Your goal | The line containing "Where should I click to: Open the browser" opens the span to copy, and the last line of the records below closes it. Write out that span exactly.

Start of Data for the task

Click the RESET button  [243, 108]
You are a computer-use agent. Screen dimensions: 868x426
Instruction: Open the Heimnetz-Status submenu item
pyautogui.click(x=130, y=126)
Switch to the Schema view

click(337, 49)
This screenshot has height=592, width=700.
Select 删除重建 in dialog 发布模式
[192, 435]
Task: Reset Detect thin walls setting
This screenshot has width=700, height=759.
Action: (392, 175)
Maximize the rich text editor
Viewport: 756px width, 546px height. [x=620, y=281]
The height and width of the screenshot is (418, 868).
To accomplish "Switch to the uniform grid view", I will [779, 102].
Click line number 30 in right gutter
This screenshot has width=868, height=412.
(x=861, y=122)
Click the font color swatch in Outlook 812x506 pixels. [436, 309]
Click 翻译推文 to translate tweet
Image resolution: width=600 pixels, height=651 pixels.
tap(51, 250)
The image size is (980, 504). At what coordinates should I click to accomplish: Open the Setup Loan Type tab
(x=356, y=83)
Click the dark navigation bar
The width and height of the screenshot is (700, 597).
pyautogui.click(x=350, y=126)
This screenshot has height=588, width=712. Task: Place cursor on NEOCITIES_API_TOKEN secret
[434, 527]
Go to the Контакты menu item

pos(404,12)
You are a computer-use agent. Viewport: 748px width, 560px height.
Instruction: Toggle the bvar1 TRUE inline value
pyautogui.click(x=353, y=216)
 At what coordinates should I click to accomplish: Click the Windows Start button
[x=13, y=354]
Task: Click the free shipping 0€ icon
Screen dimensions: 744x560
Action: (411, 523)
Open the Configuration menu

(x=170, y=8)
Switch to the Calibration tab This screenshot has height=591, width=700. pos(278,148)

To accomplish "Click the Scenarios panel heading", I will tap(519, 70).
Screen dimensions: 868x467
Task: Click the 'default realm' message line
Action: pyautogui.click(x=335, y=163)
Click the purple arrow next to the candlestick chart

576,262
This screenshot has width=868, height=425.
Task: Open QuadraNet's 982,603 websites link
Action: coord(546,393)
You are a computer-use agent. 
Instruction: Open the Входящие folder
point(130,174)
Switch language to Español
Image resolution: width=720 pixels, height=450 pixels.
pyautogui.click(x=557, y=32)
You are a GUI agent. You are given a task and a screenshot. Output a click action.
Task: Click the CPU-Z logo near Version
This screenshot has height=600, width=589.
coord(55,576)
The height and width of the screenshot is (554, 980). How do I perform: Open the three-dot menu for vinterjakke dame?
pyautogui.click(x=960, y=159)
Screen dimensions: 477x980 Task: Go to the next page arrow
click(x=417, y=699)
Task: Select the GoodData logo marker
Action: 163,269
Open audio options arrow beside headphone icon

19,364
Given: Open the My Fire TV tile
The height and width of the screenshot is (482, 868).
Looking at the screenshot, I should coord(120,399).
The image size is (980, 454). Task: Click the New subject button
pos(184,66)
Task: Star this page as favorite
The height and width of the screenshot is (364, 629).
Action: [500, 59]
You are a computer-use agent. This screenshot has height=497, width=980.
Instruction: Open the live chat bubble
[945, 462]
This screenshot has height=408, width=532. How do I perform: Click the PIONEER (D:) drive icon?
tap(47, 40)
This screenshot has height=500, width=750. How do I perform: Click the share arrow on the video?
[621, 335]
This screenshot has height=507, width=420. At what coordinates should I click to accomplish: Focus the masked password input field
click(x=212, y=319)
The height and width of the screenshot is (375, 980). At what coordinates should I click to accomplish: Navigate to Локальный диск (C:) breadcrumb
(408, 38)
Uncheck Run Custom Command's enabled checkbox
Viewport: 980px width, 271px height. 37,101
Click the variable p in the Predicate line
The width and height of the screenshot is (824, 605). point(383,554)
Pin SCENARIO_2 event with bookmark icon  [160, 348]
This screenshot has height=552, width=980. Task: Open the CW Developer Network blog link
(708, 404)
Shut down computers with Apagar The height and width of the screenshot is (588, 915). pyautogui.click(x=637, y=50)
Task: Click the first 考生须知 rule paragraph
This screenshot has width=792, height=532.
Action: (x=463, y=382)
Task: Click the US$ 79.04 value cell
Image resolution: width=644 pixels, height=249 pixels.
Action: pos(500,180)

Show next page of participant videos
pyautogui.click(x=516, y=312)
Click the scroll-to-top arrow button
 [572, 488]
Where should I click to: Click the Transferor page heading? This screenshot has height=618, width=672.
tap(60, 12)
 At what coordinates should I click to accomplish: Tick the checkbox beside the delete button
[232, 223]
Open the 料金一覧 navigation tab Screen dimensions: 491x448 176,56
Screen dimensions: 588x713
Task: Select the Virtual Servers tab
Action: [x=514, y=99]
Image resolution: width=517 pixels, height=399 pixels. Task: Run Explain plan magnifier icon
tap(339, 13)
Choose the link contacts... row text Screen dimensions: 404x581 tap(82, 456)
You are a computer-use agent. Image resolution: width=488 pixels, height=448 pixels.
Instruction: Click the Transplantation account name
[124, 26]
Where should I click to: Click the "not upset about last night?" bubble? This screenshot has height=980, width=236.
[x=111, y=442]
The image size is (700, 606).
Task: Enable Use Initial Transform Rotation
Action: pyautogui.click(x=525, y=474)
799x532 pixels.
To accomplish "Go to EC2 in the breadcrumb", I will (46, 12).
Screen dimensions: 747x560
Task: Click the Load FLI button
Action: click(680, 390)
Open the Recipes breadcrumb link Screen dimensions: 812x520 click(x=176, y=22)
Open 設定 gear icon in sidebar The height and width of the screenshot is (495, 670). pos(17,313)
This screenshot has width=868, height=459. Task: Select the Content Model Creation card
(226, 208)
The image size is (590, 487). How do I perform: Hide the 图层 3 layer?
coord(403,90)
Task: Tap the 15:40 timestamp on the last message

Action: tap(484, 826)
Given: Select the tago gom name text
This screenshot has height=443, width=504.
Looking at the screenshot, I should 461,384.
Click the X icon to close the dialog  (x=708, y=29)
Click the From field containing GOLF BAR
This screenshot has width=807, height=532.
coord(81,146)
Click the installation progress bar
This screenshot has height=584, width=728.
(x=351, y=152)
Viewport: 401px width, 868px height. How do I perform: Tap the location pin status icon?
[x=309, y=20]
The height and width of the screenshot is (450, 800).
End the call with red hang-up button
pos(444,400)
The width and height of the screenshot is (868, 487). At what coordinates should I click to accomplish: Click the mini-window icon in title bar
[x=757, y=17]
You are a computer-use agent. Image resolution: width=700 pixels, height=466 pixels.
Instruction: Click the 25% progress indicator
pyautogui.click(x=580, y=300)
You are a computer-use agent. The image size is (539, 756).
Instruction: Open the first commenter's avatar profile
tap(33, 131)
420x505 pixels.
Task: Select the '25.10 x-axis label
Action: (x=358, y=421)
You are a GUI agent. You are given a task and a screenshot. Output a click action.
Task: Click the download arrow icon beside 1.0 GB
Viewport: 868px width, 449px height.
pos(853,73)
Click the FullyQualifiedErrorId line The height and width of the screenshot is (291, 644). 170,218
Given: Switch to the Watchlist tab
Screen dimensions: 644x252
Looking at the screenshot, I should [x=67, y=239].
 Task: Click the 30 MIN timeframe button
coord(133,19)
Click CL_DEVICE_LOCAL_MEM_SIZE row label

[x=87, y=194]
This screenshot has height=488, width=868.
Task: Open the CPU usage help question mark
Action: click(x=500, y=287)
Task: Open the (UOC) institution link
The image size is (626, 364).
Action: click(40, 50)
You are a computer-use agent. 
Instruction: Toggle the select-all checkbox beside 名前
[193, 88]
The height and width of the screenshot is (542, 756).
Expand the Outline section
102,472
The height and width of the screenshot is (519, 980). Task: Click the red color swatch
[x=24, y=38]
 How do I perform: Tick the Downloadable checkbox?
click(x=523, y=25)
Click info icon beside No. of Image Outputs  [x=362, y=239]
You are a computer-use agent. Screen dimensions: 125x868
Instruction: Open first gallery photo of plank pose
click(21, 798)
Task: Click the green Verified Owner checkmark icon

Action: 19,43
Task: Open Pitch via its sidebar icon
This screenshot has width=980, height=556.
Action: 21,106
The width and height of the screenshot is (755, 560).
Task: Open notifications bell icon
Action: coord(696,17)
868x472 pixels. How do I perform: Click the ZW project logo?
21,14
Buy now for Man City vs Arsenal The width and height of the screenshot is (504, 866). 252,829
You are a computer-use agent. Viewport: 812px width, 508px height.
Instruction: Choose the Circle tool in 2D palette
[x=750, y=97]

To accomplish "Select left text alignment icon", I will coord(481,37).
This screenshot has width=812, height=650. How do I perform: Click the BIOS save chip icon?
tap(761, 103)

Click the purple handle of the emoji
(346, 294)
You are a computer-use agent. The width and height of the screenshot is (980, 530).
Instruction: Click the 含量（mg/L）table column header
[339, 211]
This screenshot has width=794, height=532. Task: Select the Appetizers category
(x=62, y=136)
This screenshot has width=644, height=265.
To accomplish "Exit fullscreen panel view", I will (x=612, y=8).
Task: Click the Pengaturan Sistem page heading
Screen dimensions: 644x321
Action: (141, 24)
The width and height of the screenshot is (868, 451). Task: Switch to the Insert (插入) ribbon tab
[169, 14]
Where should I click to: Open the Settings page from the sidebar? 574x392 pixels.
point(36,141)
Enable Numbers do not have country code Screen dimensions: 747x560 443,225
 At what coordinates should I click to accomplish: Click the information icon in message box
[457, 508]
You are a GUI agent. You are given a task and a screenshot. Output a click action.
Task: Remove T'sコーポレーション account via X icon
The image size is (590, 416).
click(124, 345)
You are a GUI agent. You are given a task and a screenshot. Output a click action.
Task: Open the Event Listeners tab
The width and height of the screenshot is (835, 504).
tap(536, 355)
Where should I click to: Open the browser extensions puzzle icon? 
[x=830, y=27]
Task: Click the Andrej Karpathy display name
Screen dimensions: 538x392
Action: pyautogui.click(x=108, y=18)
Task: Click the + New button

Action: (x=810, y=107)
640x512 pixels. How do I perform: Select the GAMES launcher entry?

End of Data for the task

Response for this exercise |
Where should I click to: Open the browser extensions puzzle icon? 
[x=830, y=27]
Task: Click the Andrej Karpathy display name
Screen dimensions: 538x392
Action: pyautogui.click(x=108, y=18)
Task: Click the + New button

Action: (x=810, y=107)
640x512 pixels. How do I perform: Select the GAMES launcher entry?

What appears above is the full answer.